* Tasks to complete
(a) Answer these from the quantum algorithm passage below, one line each, marked (i), (ii), (iii):
(i) Which measurement outcome means the function is constant?
(ii) How many oracle calls does the decision rule take?
(iii) In the n = 2 example, what value does f give for input 01?
(b) Pick up the quantum algorithm passage below right after its final line and keep writing it.

* Document passage

+---+

Step 4: The amplitude of measuring \(\ket{0}^{\otimes n}\) (i.e., \(y = 0^n\)) is:

$$\alpha_{0^n} = \frac{1}{2^n} \sum_{x \in \{0,1\}^n} (-1)^{f(x) + x \cdot 0^n} = \frac{1}{2^n} \sum_x (-1)^{f(x)}$$

since \(x \cdot 0^n = 0\) for all \(x\). The probability of measuring all zeros is \(|\alpha_{0^n}|^2\).

The decision rule

Measure \(\ket{0\ldots 0}\) → constant. Measure anything else → balanced. One oracle call, 100% deterministic.

Concrete Example: \(n = 2\), balanced \(f\)

Let's trace it with actual numbers. Suppose \(f(00) = 0,\ f(01) = 1,\ f(10) = 1,\ f(11) = 0\) (balanced).

Classical approach
Quantum approach — 1 call (balanced: \(f(00)=0, f(01)=1, f(10)=1, f(11)=0\))

+---+

* Information shown
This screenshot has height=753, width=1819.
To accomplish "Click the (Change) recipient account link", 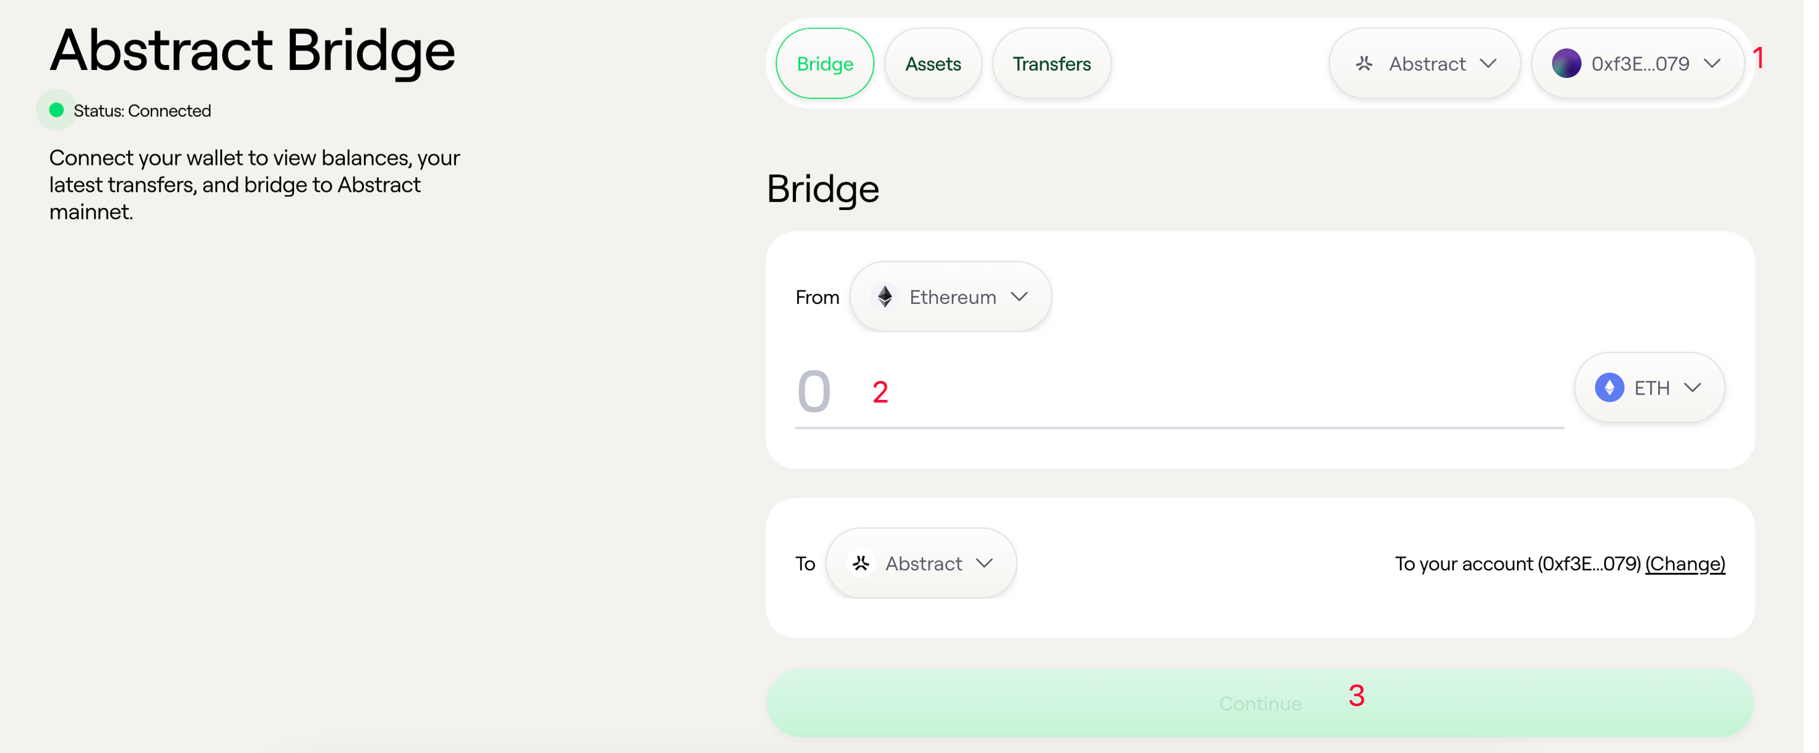I will pyautogui.click(x=1685, y=564).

+---+

* Answer list
(a)
(i) Measuring all zeros, the state |0…0⟩.
(ii) One.
(iii) 1.

(b)
Step 1: Hadamard on \(\ket{00}\):

$$H^{\otimes 2}\ket{00} = \frac{1}{2}\left(\ket{00} + \ket{01} + \ket{10} + \ket{11}\right)$$

Step 2: Phase oracle — each \(\ket{x}\) picks up \((-1)^{f(x)}\):

$$\frac{1}{2}\left((-1)^{f(00)}\ket{00} + (-1)^{f(01)}\ket{01} + (-1)^{f(10)}\ket{10} + (-1)^{f(11)}\ket{11}\right)$$

$$= \frac{1}{2}\left((-1)^0\ket{00} + (-1)^1\ket{01} + (-1)^1\ket{10} + (-1)^0\ket{11}\right)$$

$$= \frac{1}{2}\left(\ket{00} - \ket{01} - \ket{10} + \ket{11}\right)$$

Step 3: Factor by qubit (group by first qubit, then second):

$$= \frac{1}{2}\left(\ket{0}(\ket{0} - \ket{1}) + \ket{1}(-\ket{0} + \ket{1})\right) = \frac{1}{2}(\ket{0} - \ket{1})(\ket{0} - \ket{1}) = \ket{-}\ket{-}$$

Step 4: Apply \(H \otimes H\). Since \(H\ket{-} = \ket{1}\):

$$H \otimes H\ket{-}\ket{-} = \ket{1}\ket{1} = \ket{11}$$

Measure: \(11 \neq 00\) → balanced. One oracle call, certain answer.


Compare with constant \(f \equiv 0\):

$$\frac{1}{2}((-1)^0\ket{00} + (-1)^0\ket{01} + (-1)^0\ket{10} + (-1)^0\ket{11}) = \frac{1}{2}(\ket{00}+\ket{01}+\ket{10}+\ket{11}) = \ket{+}\ket{+}$$

Apply \(H \otimes H\): \(H\ket{+} = \ket{0}\), so we get \(\ket{00}\). Measure \(00\) → constant.

Why It Works — Intuition

Think of it in terms of interference:

What if the promise is violated?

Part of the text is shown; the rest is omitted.